Contributions of the surgical sciences to a reduction of the mortality rate in the United States for the period 1968 to 1988
- PMID: 7507658
- PMCID: PMC1243096
- DOI: 10.1097/00000658-199401000-00015
Contributions of the surgical sciences to a reduction of the mortality rate in the United States for the period 1968 to 1988
Abstract
Objective: The authors sought to determine whether advances in the surgical sciences have led to a reduction in mortality rates for diseases treated by surgery during the past 25 years. They also wished to study changes in health care manpower for perioperative care during this period.
Summary background data: Surgical operations requiring general anesthesia in the United States have risen to 25 million per year at an annual cost of approximately $125 billion. During the period 1968 to 1988, the number of anesthesiologists per 100,000 persons in the United States increased 98%, although the number of surgeons remained relatively constant.
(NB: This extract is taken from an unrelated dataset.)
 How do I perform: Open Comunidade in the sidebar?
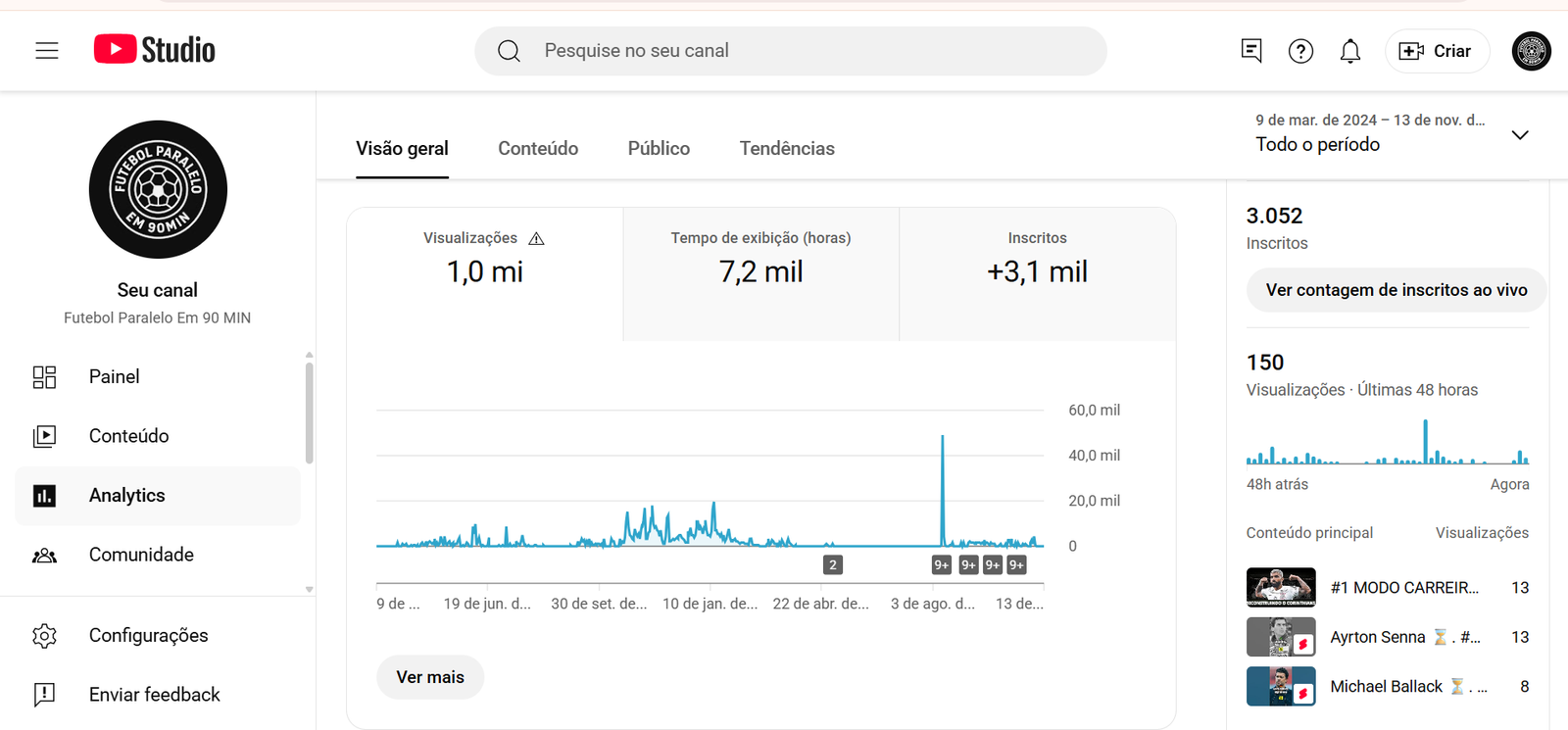tap(141, 555)
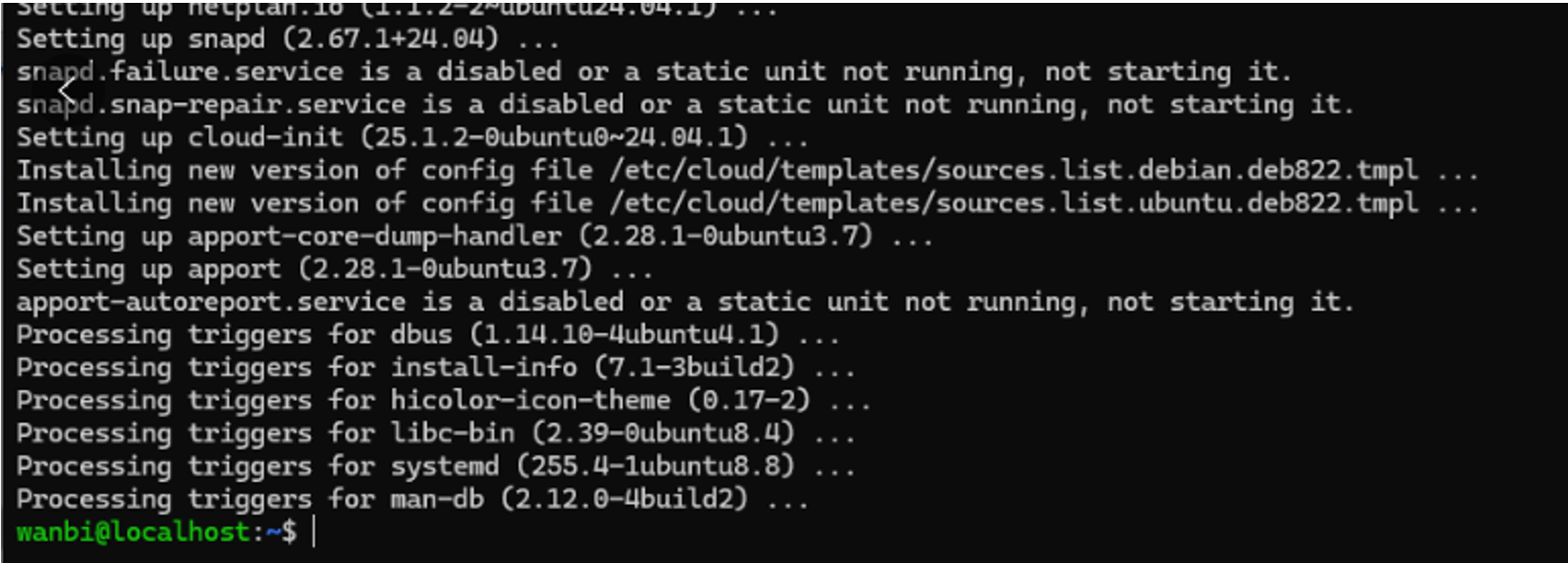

Between 1980 and 1989, the number of radiologists per 100,000 persons decreased to 29% below the figure for 1965. Membership in specialized nursing societies increased dramatically.
Methods: The authors used vital statistics data from the National Center for Health Statistics (NCHS) to examine the mortality rates for diseases of the prostate, appendix, and gallbladder; hernia and intestinal obstruction; and ulcerative disease of the stomach and duodenum for the years 1968, 1978, and 1988. NCHS hospital discharge data were used to derive the rates of hospitalization and surgery for these conditions. Information on changes in health care manpower was obtained from published and other sources.
Results: The mortality rates for the five diseases studied decreased from 40% to 69% between 1968 and 1978. Between 1978 and 1988, the mortality rates caused by benign prostatic hyperplasia declined an additional 54% and by appendicitis, an additional 43%. Deaths attributable to the other conditions remained relatively constant. The rates of hospitalization and surgery for these conditions varied.
Conclusions: Advances in surgery, anesthesiology, and information transfer and the availability of intensive care units and specialized hospital personnel have resulted in reduced mortality rates for diseases treated by surgery.